**Work instructions**
Return, unchanged, every line starting at the one with "This screenshot has height=731, width=1186." and running through the last line of the material below, with nothing else added.

* * * * *

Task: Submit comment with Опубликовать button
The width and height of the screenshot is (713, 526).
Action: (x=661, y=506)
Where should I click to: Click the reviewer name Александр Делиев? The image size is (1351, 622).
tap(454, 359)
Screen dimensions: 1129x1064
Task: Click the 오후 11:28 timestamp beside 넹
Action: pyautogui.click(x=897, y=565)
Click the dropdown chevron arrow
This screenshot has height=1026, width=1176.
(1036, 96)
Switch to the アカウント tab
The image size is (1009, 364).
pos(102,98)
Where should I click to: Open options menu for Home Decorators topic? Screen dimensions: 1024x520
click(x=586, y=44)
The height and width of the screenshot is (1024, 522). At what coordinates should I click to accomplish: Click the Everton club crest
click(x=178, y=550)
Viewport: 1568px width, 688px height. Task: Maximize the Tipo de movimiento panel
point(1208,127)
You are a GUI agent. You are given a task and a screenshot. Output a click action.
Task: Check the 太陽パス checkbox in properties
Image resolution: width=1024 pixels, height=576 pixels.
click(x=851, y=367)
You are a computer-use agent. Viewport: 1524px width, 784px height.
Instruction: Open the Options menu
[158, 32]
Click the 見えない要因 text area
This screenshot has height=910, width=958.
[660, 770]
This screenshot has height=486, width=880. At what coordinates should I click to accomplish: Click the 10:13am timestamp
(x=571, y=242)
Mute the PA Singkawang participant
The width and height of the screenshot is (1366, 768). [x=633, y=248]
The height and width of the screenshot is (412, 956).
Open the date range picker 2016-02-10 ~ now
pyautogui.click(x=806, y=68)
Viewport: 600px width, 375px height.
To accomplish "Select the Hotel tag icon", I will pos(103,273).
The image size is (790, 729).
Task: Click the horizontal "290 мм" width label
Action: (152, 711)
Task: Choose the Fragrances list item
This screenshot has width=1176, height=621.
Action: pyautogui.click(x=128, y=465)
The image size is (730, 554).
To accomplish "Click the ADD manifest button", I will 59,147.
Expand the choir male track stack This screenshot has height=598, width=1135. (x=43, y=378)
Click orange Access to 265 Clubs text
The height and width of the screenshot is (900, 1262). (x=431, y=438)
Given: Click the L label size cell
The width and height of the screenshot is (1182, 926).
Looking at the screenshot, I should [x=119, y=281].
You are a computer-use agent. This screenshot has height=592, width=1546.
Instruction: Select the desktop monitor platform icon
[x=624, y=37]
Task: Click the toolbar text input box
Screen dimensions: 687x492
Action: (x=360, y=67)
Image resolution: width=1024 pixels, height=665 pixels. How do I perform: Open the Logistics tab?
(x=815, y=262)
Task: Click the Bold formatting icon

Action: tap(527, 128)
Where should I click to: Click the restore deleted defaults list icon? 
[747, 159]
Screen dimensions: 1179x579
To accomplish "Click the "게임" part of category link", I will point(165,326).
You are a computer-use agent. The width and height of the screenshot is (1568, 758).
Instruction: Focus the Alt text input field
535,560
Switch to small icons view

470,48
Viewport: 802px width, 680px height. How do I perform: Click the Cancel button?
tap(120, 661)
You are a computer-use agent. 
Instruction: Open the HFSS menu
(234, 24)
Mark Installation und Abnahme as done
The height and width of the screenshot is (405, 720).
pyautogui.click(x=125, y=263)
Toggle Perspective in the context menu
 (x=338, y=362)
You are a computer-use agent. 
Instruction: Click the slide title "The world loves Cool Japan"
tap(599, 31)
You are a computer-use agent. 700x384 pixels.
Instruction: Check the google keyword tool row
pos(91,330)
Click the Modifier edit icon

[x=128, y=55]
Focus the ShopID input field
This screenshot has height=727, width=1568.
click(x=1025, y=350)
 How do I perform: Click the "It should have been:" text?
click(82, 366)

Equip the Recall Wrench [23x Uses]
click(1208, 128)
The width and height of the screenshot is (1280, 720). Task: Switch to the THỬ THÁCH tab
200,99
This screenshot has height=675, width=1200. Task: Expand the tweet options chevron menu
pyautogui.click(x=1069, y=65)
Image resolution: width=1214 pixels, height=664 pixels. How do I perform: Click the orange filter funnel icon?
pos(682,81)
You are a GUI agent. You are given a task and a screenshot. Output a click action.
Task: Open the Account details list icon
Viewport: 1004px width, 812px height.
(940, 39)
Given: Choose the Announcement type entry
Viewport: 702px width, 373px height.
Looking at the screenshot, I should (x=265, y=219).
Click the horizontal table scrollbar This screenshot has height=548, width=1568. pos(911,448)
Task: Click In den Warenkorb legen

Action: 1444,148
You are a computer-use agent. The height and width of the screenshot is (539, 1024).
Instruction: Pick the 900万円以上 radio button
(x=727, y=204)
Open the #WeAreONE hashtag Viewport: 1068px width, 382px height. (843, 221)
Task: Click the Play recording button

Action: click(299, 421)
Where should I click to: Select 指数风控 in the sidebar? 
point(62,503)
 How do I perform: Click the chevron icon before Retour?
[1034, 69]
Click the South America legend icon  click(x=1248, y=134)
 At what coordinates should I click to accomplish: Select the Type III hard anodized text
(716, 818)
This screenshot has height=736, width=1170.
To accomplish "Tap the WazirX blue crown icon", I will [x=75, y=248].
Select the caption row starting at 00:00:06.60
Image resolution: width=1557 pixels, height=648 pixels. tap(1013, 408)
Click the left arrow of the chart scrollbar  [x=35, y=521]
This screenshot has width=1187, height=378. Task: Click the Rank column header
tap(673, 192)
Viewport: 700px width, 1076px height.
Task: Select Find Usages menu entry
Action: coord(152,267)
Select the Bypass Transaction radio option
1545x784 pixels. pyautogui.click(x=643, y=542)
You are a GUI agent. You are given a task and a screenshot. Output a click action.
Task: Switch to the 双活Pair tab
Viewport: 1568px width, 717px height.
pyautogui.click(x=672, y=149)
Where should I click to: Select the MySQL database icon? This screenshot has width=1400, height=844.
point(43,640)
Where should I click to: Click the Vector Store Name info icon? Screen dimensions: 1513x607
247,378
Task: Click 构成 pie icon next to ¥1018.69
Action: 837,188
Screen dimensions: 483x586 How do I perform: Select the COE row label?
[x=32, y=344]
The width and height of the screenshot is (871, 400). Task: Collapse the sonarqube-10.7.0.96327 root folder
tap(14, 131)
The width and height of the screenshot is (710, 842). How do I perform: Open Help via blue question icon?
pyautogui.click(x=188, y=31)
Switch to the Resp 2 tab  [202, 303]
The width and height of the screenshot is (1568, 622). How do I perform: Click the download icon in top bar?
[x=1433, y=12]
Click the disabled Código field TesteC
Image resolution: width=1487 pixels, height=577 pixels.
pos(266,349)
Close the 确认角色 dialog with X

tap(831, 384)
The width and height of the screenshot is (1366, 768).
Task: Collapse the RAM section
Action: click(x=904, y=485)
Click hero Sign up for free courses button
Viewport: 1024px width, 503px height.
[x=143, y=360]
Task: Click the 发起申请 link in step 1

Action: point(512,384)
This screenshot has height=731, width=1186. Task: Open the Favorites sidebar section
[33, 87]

* * * * *

**Solution**
This screenshot has height=731, width=1186. Task: Open the Favorites sidebar section
[33, 87]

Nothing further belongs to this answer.